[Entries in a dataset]
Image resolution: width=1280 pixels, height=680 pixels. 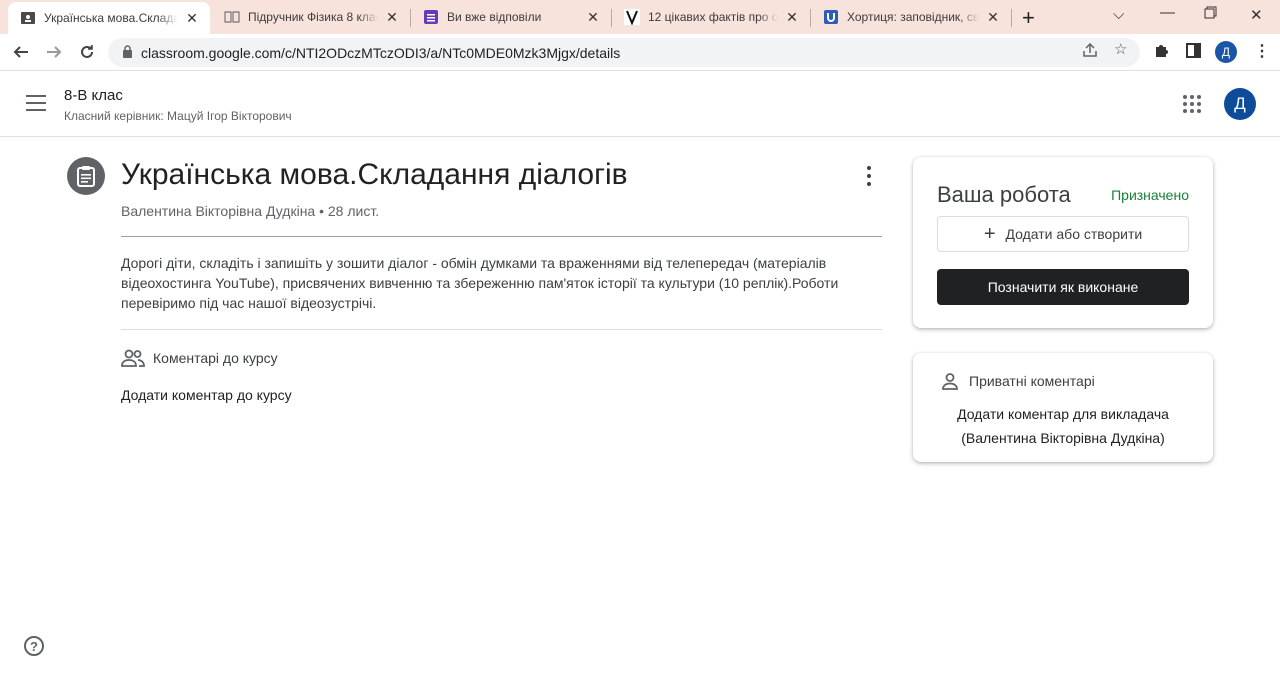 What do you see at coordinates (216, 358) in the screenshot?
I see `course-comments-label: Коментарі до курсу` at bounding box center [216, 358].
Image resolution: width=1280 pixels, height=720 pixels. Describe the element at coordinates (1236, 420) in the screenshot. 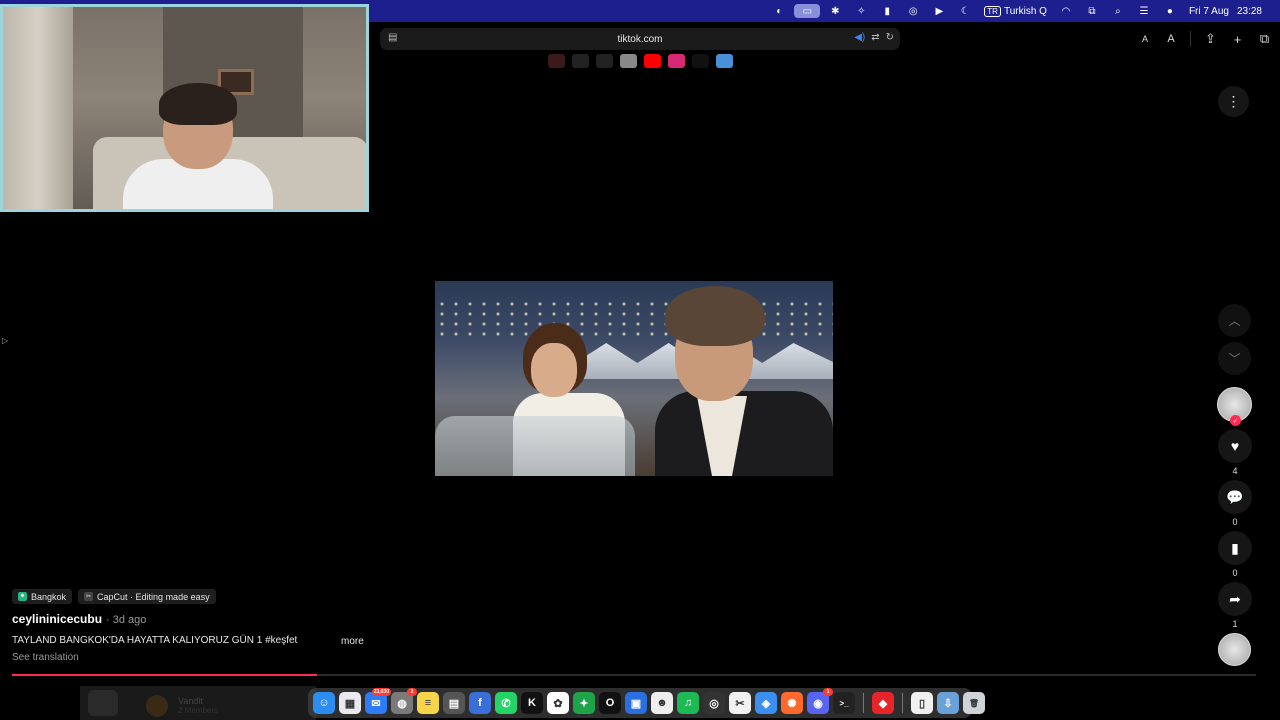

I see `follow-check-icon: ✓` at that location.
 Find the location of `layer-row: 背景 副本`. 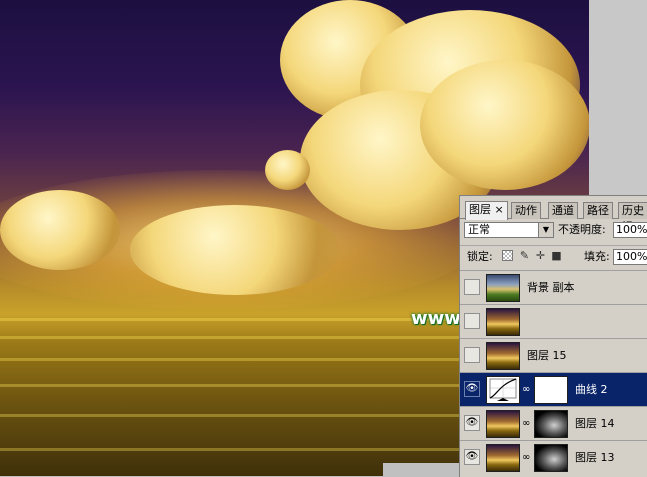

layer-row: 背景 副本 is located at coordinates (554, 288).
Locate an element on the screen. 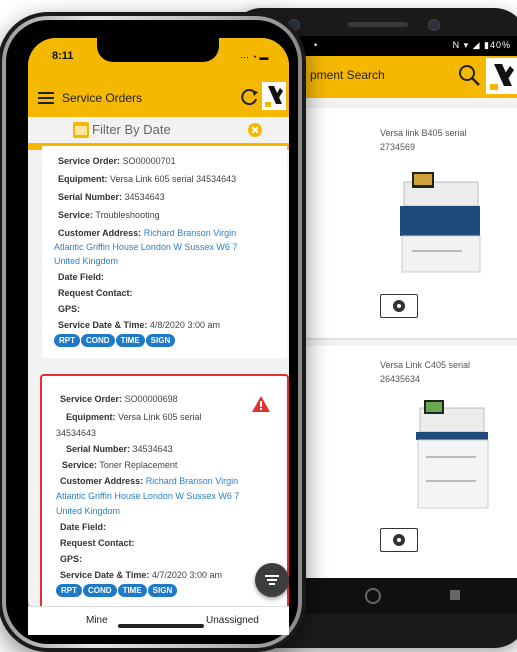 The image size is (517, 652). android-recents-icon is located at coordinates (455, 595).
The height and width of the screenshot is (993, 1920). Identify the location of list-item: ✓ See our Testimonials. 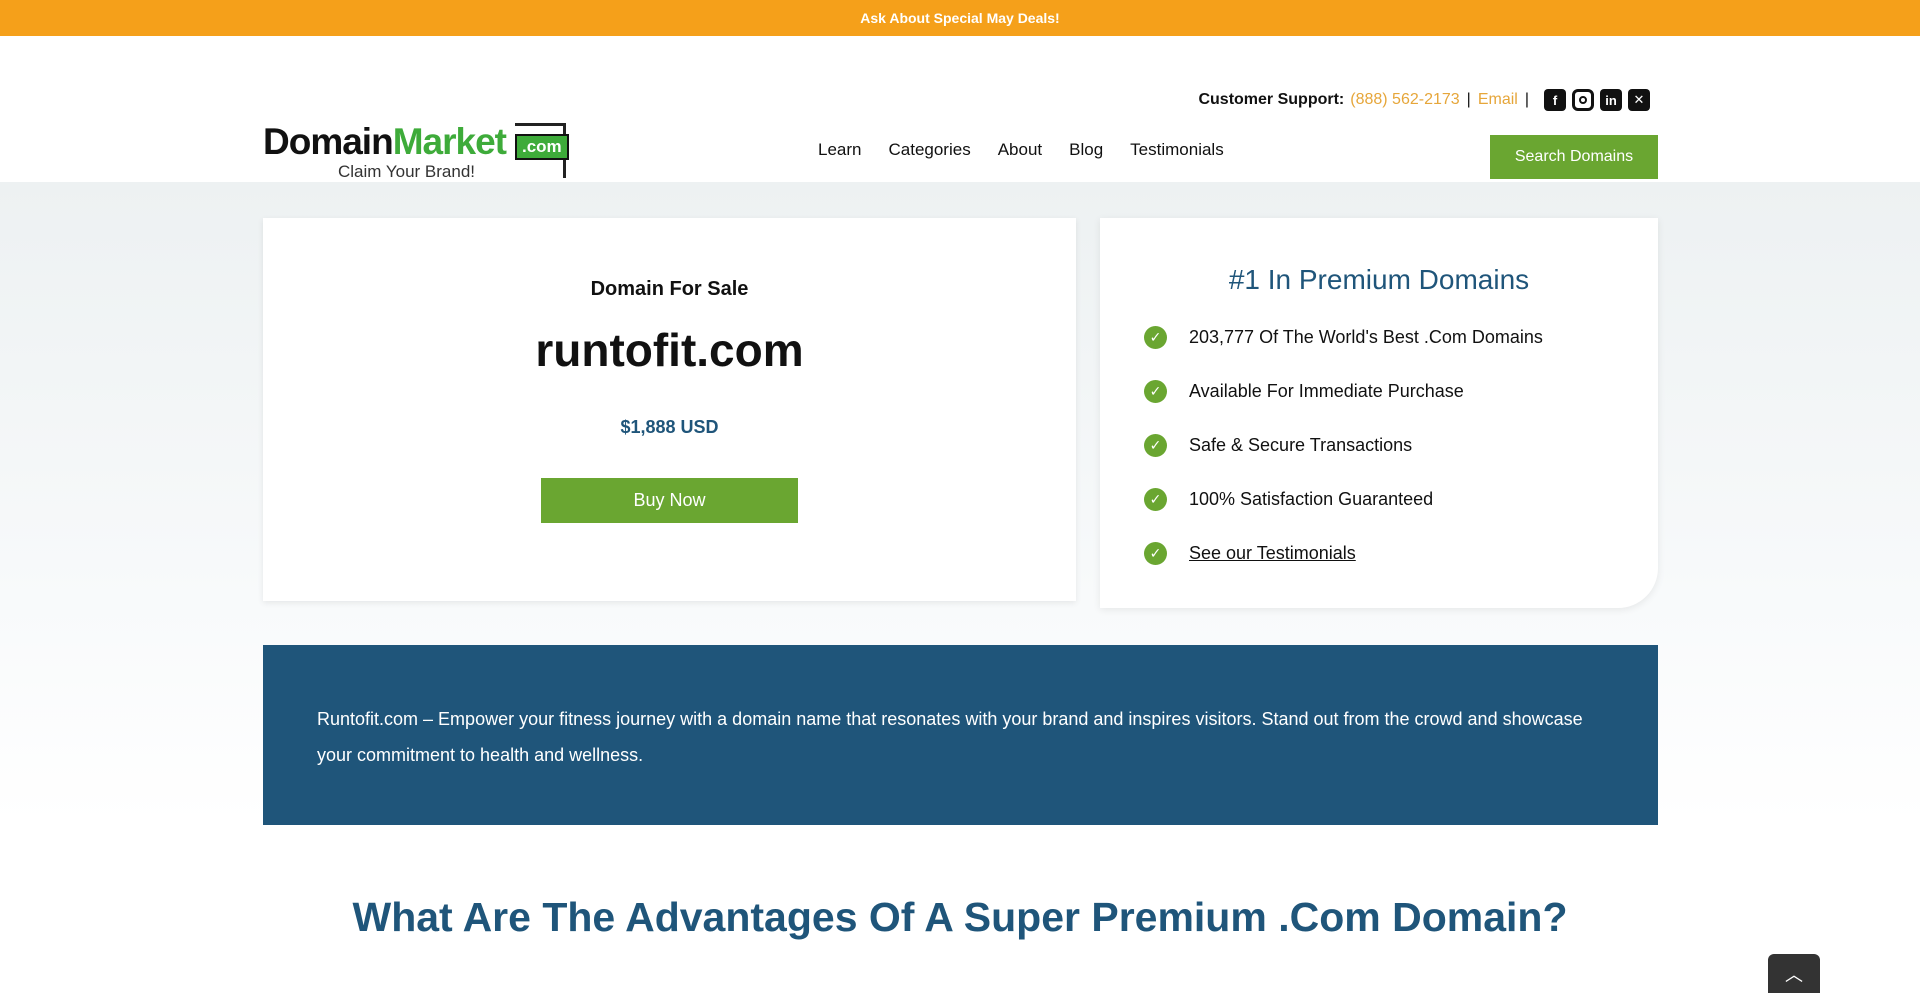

▶ **Task details**
Reproduce the lines above verbatim, starting with the line containing "Image resolution: width=1280 pixels, height=720" and continuing through the line containing "layer-row: 背景 副本 is". Leave the pictures out.

▶ **Solution for this problem**
Image resolution: width=1280 pixels, height=720 pixels. Describe the element at coordinates (1236, 420) in the screenshot. 

I see `follow-check-icon: ✓` at that location.
 Find the location of `layer-row: 背景 副本`. 

layer-row: 背景 副本 is located at coordinates (554, 288).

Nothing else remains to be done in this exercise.